=== PROBLEM STATEMENT ===
No line before the one holding "Where should I" is wanted; restate word for word that line and all lines after it to the end of the entries, excluding pictures.

------

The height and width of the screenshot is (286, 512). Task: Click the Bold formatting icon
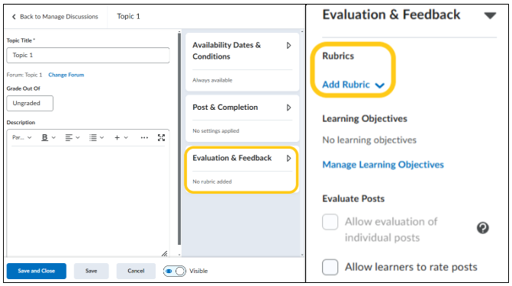tap(45, 138)
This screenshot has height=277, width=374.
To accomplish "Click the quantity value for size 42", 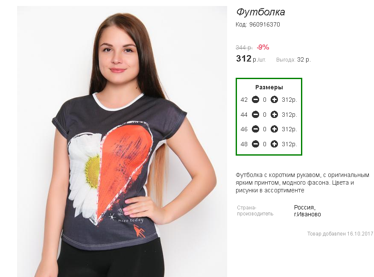I will 265,100.
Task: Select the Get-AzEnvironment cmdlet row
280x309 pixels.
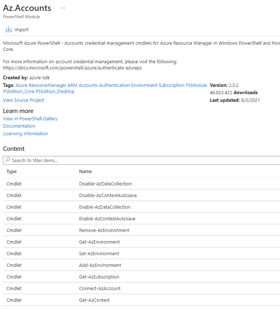Action: pos(99,242)
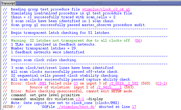Open the ./stimulus/test.do dofile link
Image resolution: width=181 pixels, height=110 pixels.
(x=76, y=107)
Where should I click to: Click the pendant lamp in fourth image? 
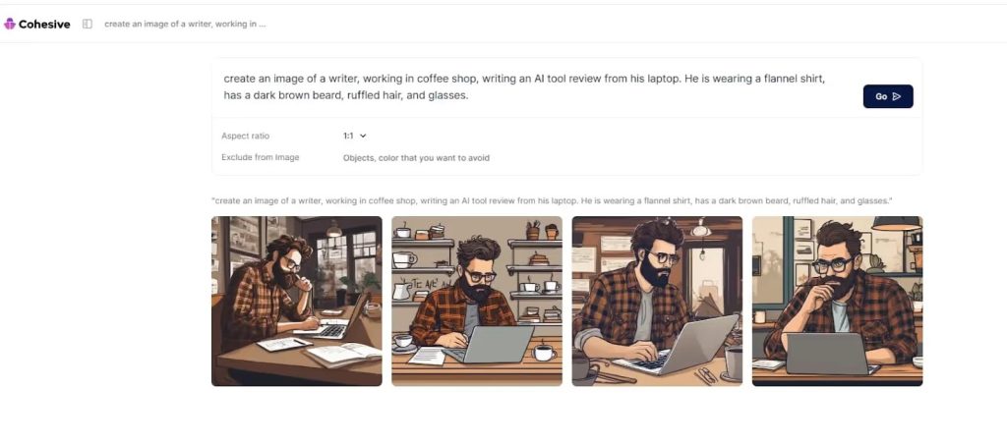(x=897, y=223)
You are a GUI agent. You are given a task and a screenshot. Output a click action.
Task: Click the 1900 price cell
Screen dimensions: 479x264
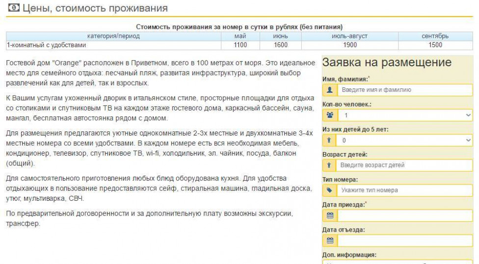point(349,45)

------

=== OUTPUT FOR THIS EXERCISE ===
Where should I click to: Click the pendant lamp in fourth image? 
(x=897, y=223)
You are a GUI agent. You are given a task and a screenshot. Output a click action.
Task: Click the 1900 price cell
Screen dimensions: 479x264
point(349,45)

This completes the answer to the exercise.